You use up your Internet data at an alarming rate. To reduce the amount of data you use to fit your data caps you may need to reduce your stream quality to Standard Definition (SD 480i) and not any HD quality.. Might look OK on your phone screen but put that onto a 50+ inch TV and it will get pretty ugly looking.
Streaming via campgrounds WiFi is questionable at best with most campgrounds.
You might be camping in a location which has weak to no cell service and campground WiFi does not exist rendering your paid subscription totally worthless.
You don't use the streaming service as much as you thought you might, well you still pay for it..

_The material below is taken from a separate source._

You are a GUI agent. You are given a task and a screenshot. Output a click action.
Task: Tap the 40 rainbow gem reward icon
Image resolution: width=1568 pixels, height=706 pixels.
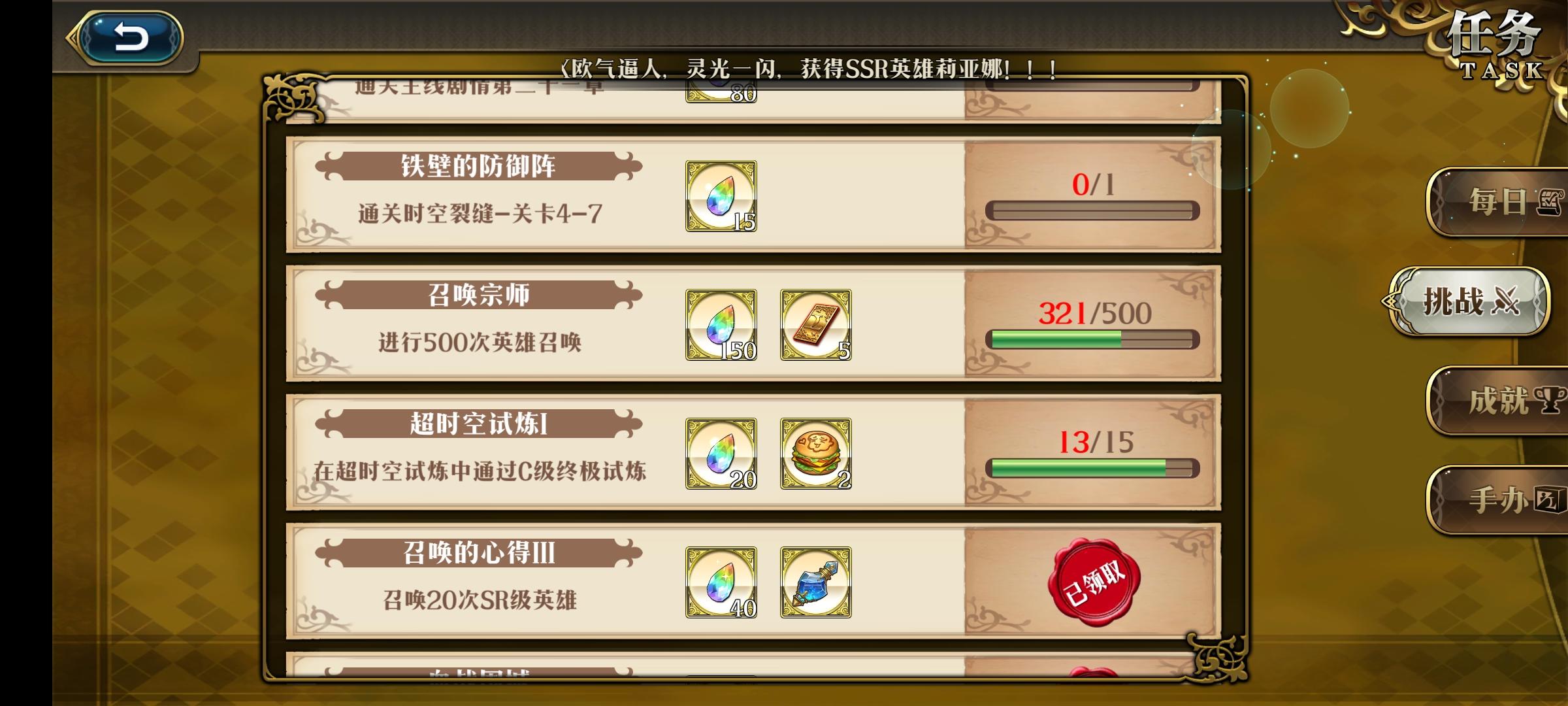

You will have to pick your poison on which streaming services you subscribe to.. Otherwise you will end up paying much much more than if you just paid for Dish or Direct.. Many programs are held exclusive to certain streaming services and do not crossover so you may find yourself paying for Disney+, Discovery+, Netflix, Amazon prime and so on just to get the programs you want to see..
Most streaming services have been quietly bumping up the prices and are no longer as cheap as they were.. $10 here, $20 there, it all adds up..
As far as the Olympics goes, as usual coverage was very lame.. Been that way since the 1970s.. There is so many sports that takes hrs and hrs in the Olympics and only a small window of prime time coverage they must compress or not cover a lot of sports..
This time they had limited coverage on CNBC and USA network, Hockey was on CNBC which I was fine with since I don't care for Hockey.. USA network had some extra coverage of some of the events, but often repeated the previous days covered events from OTA NBC.. I personally wouldn't pay one dime or sign up (even if free) for for NBC Streaming just for Olympics (or any of the OTA networks) as the big three networks don't have one single redeeming program to watch that I can't watch OTA.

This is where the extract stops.